◆ Instructions for the task
Print the material from its first line through the line containing "Looking at the", including both ends, and leave the pictures out.

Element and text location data
↓

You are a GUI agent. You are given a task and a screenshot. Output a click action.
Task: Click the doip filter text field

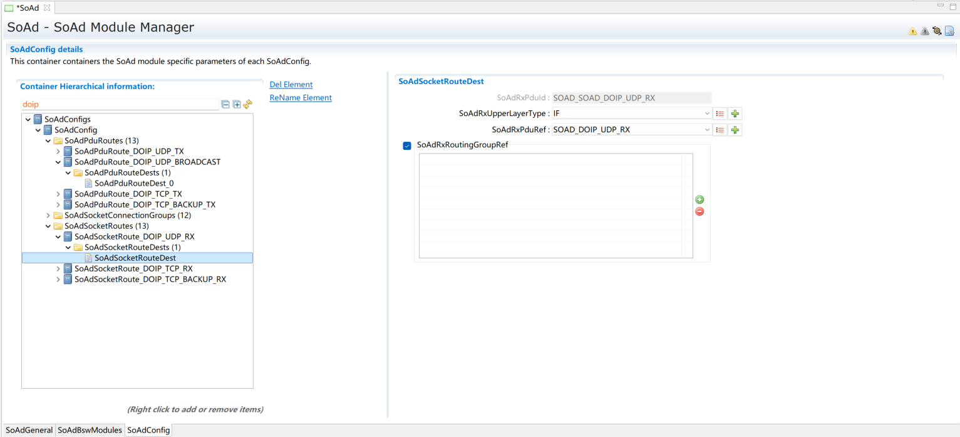coord(119,105)
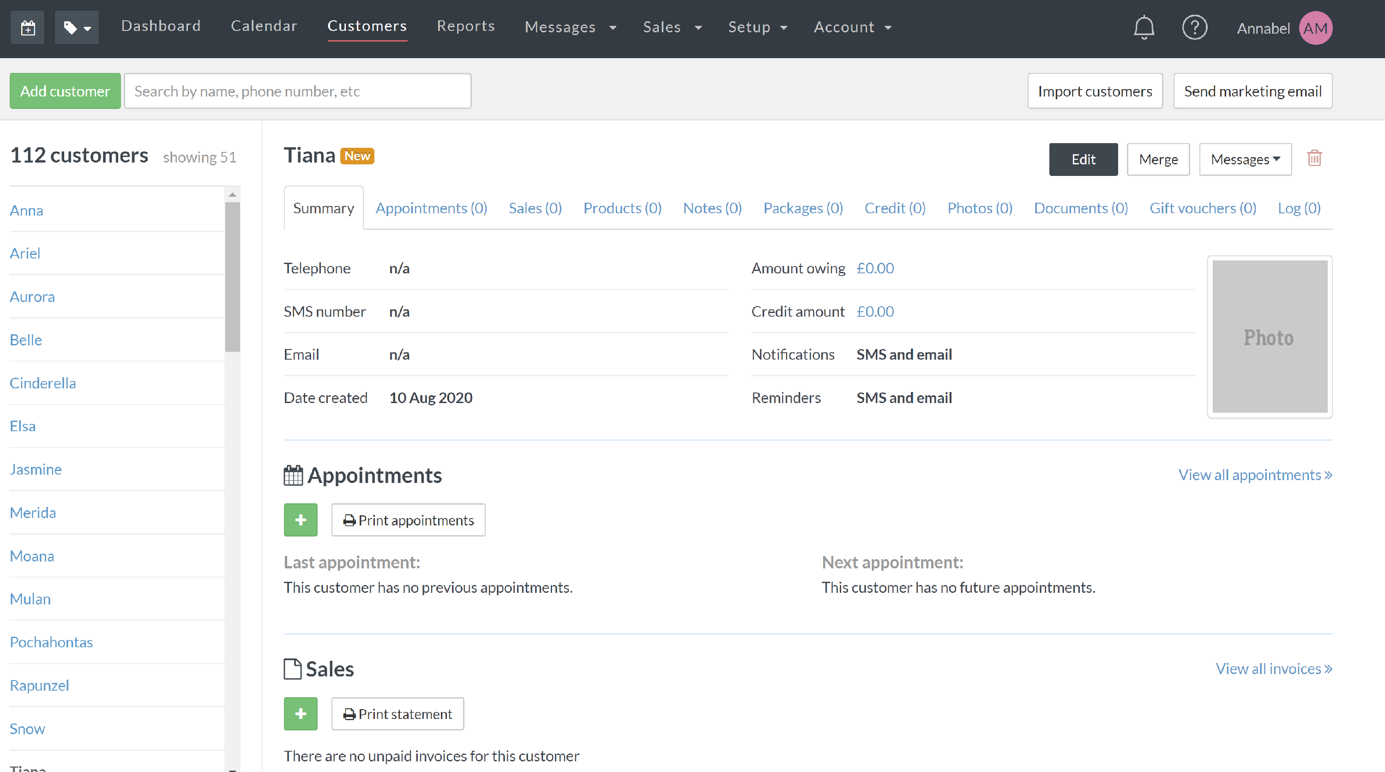
Task: Click the Add customer button
Action: coord(65,91)
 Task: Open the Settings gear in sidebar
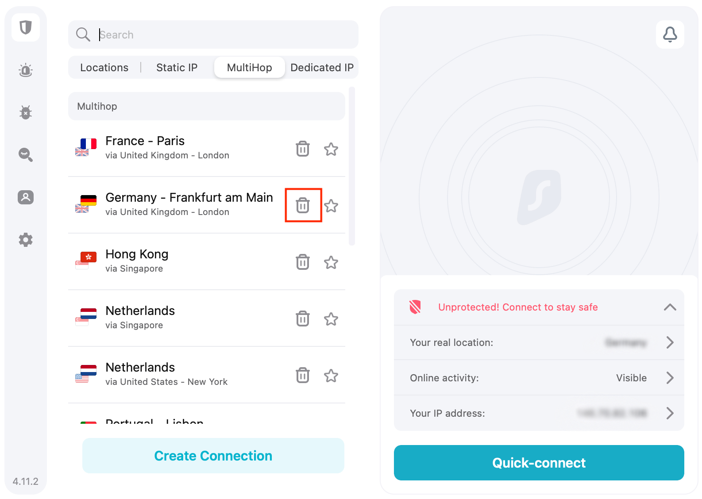[x=26, y=240]
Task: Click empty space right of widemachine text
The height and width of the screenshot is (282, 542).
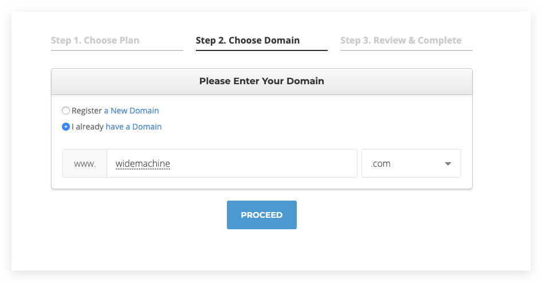Action: point(264,163)
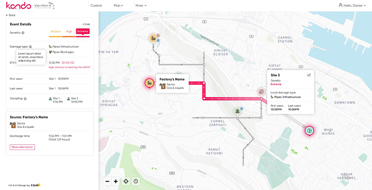Click the locate/crosshair map icon
This screenshot has height=190, width=372.
click(126, 181)
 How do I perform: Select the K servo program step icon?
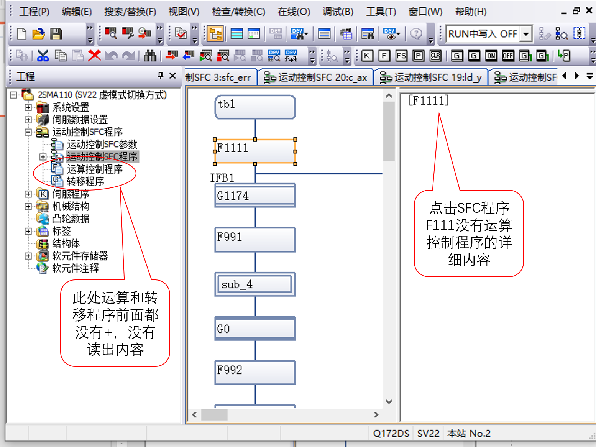(x=367, y=56)
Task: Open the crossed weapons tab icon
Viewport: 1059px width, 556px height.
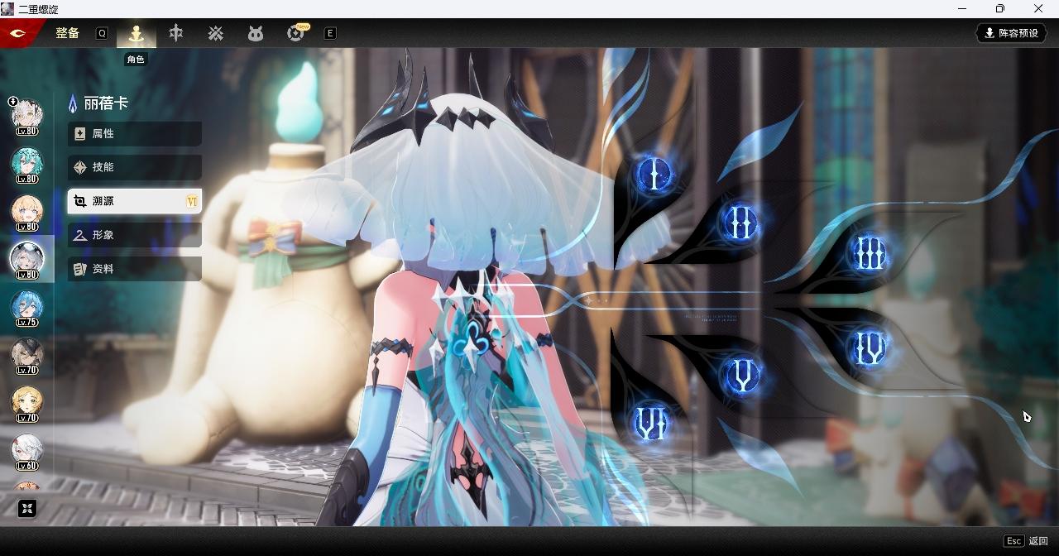Action: point(215,33)
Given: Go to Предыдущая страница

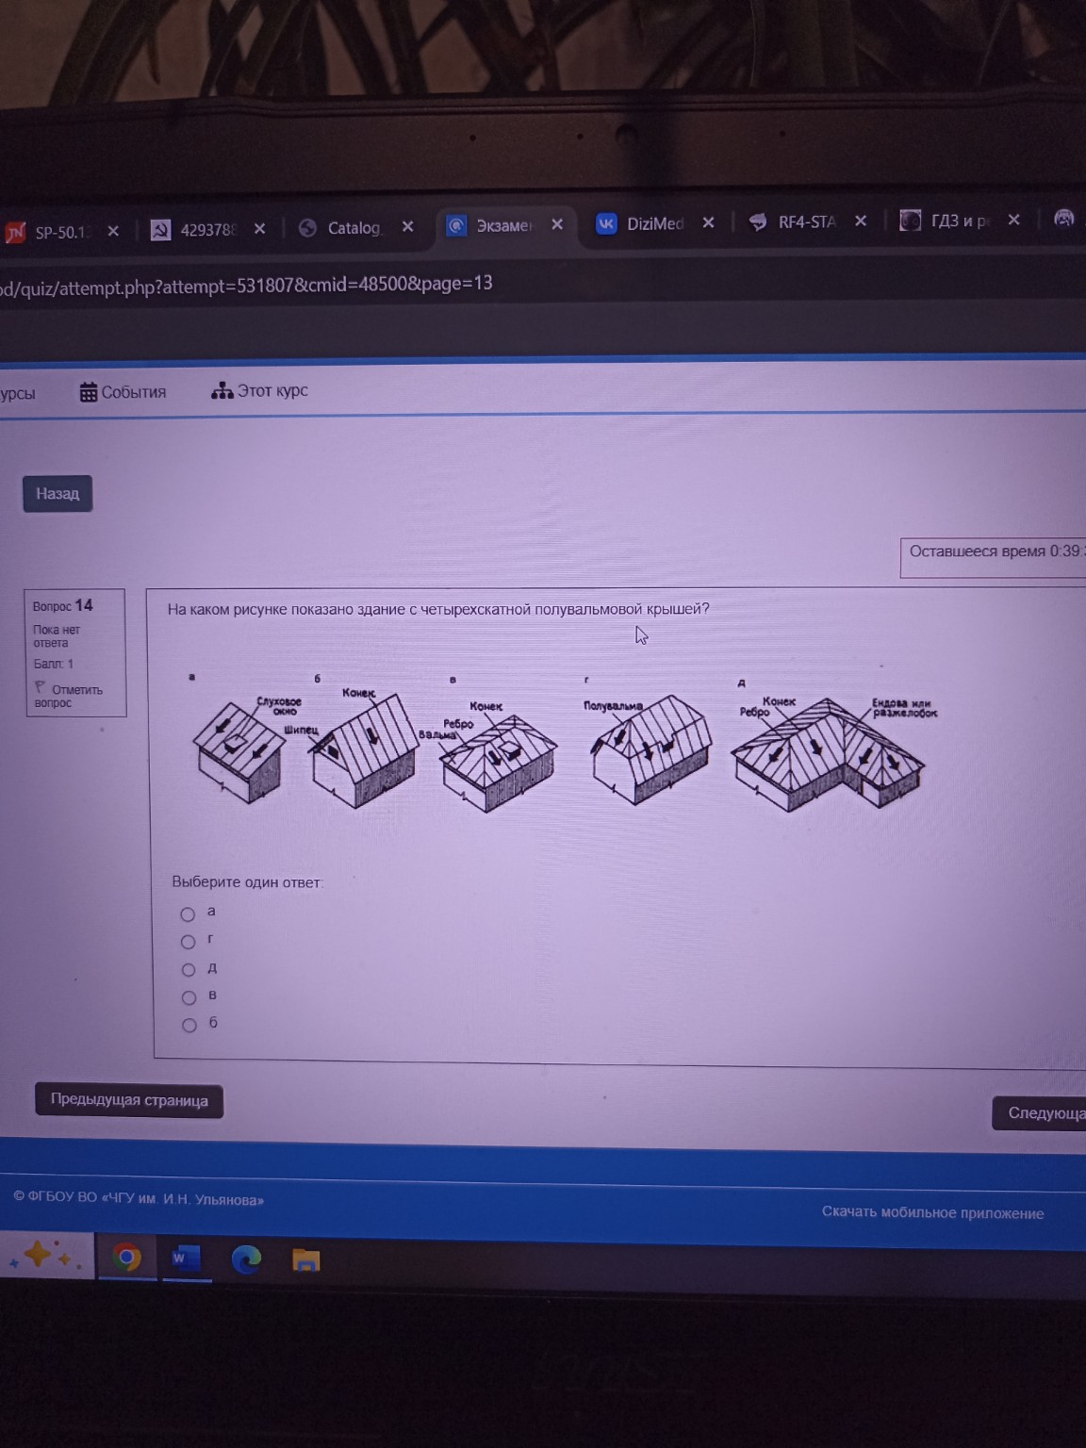Looking at the screenshot, I should coord(129,1100).
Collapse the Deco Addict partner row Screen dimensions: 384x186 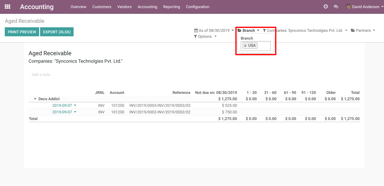[35, 99]
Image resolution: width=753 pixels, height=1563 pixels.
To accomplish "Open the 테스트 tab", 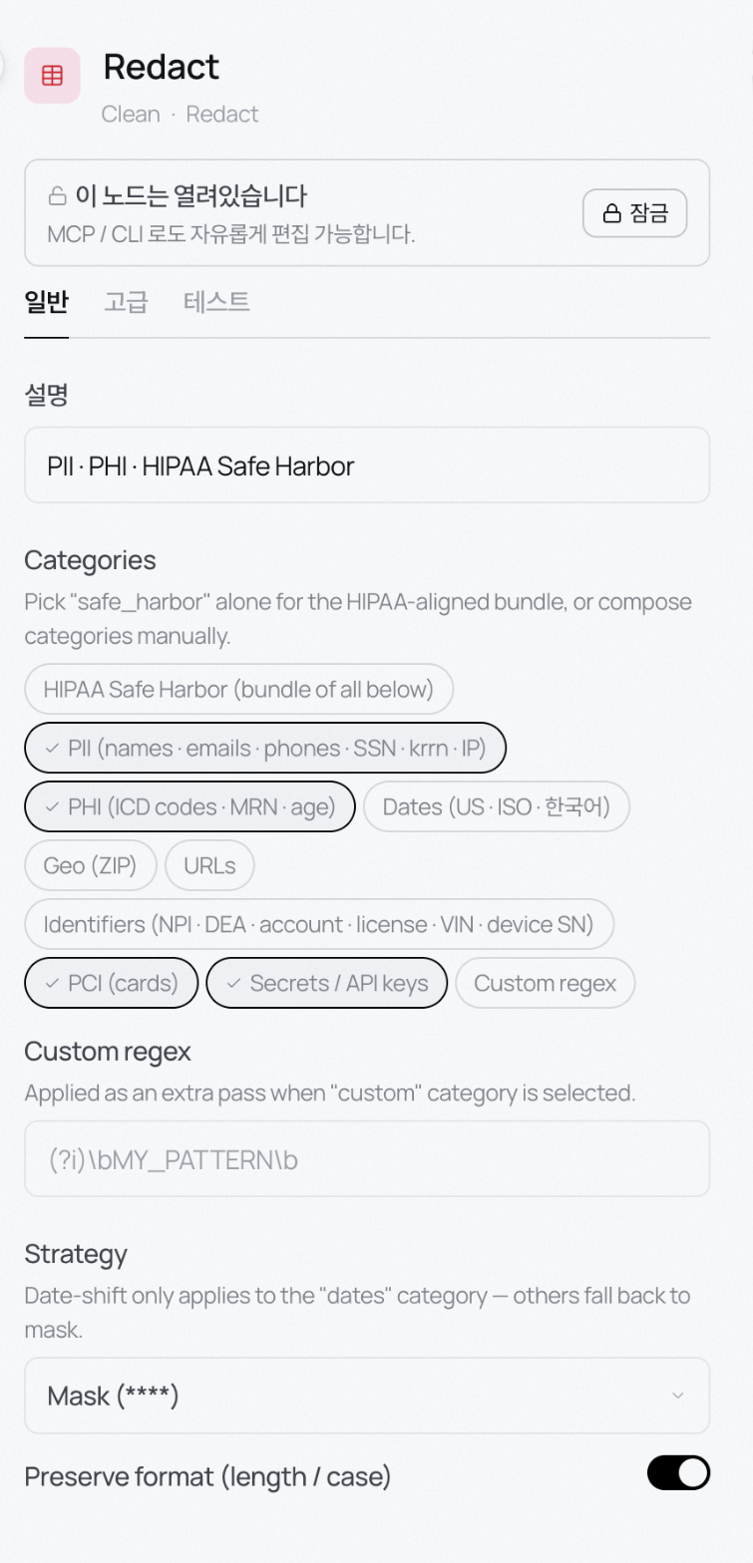I will click(216, 302).
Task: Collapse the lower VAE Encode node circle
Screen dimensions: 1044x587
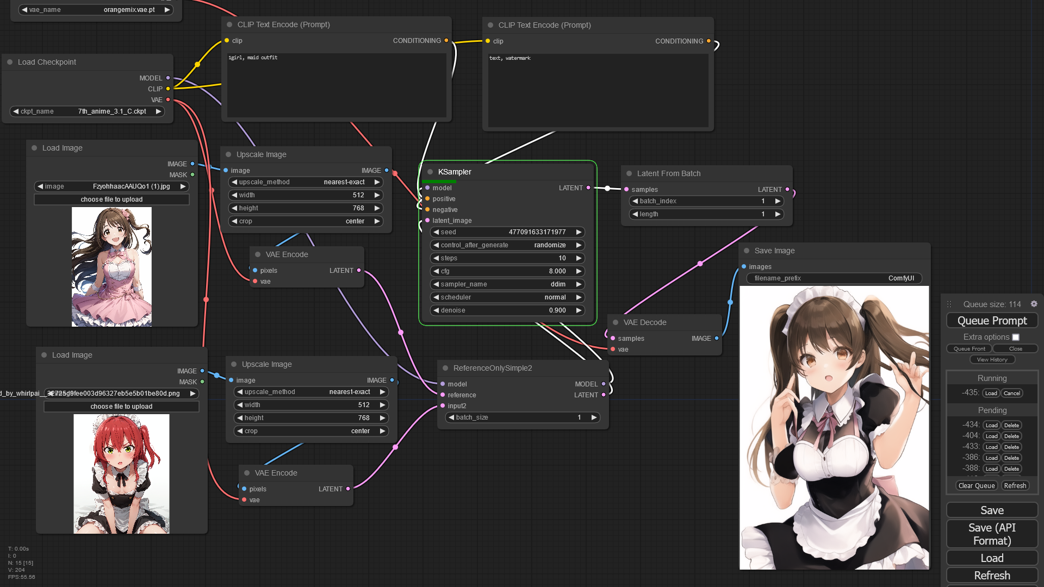Action: pos(246,473)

↑

◆ Output of the task
You are a GUI agent. You are given a task and a screenshot. Output a click action.
Task: Click the doip filter text field

coord(119,105)
Task: Click the Add customer button
Action: coord(65,91)
 Task: Open the Settings gear in sidebar
[x=26, y=240]
Task: Click empty space right of widemachine text
The height and width of the screenshot is (282, 542).
Action: point(264,163)
Click the locate/crosshair map icon
This screenshot has height=190, width=372.
click(126, 181)
 How do I perform: Select the K servo program step icon?
(x=367, y=56)
Task: Open the crossed weapons tab icon
Viewport: 1059px width, 556px height.
Action: point(215,33)
Given: Go to Предыдущая страница

Looking at the screenshot, I should coord(129,1100).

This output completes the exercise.